■ **Extracted data**:

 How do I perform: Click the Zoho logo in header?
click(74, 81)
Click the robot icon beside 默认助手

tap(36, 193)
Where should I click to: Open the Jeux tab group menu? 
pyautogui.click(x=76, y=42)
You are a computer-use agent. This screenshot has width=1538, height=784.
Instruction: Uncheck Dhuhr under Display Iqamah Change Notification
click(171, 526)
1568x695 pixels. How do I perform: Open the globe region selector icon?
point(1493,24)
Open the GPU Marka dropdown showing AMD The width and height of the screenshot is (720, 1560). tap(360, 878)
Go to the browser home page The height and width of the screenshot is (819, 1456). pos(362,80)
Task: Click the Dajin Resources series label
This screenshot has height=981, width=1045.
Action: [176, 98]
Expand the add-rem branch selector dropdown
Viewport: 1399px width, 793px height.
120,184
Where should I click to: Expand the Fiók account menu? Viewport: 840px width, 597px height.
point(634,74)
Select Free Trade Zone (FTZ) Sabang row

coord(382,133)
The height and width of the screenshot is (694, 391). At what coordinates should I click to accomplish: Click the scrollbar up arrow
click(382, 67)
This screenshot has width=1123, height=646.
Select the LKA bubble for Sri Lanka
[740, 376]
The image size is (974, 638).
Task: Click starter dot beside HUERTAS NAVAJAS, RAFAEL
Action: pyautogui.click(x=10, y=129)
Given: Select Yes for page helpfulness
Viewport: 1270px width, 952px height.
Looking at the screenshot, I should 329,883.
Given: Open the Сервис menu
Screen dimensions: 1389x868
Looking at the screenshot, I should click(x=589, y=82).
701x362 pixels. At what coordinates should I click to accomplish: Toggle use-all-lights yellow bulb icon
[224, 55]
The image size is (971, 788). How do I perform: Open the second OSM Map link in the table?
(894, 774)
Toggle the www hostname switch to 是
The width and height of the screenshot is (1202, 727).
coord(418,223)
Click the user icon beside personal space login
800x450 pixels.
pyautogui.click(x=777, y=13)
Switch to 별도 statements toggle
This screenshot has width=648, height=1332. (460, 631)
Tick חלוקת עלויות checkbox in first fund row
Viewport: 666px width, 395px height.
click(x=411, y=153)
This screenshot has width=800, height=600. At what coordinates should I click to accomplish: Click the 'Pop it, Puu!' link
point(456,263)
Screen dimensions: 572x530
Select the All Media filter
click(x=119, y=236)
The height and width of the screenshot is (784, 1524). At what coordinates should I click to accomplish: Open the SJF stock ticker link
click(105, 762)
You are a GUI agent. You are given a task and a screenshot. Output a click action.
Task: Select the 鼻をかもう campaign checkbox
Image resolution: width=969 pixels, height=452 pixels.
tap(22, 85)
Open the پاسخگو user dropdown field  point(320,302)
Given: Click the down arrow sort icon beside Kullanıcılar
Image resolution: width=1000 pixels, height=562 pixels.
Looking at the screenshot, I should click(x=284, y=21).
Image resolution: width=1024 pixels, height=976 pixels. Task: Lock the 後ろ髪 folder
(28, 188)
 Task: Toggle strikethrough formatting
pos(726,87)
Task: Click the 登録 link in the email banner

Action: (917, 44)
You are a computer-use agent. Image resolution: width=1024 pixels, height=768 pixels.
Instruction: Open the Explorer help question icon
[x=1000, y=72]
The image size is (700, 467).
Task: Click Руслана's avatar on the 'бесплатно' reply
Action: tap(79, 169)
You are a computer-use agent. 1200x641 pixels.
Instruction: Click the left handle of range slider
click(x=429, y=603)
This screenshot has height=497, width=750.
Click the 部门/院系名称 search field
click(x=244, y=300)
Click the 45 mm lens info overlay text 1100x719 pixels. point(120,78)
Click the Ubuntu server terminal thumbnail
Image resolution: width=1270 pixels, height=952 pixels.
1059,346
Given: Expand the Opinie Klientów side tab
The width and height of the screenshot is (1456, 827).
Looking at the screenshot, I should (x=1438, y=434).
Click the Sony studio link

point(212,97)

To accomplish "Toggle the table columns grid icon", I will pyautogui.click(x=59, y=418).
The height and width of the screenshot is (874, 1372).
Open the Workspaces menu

■ **Exercise requirements**:
Pull out every line of the listing above that contains the string "field" and copy each one in full. Case counts.

■ **Exercise output**:
Open the پاسخگو user dropdown field  point(320,302)
Click the 部门/院系名称 search field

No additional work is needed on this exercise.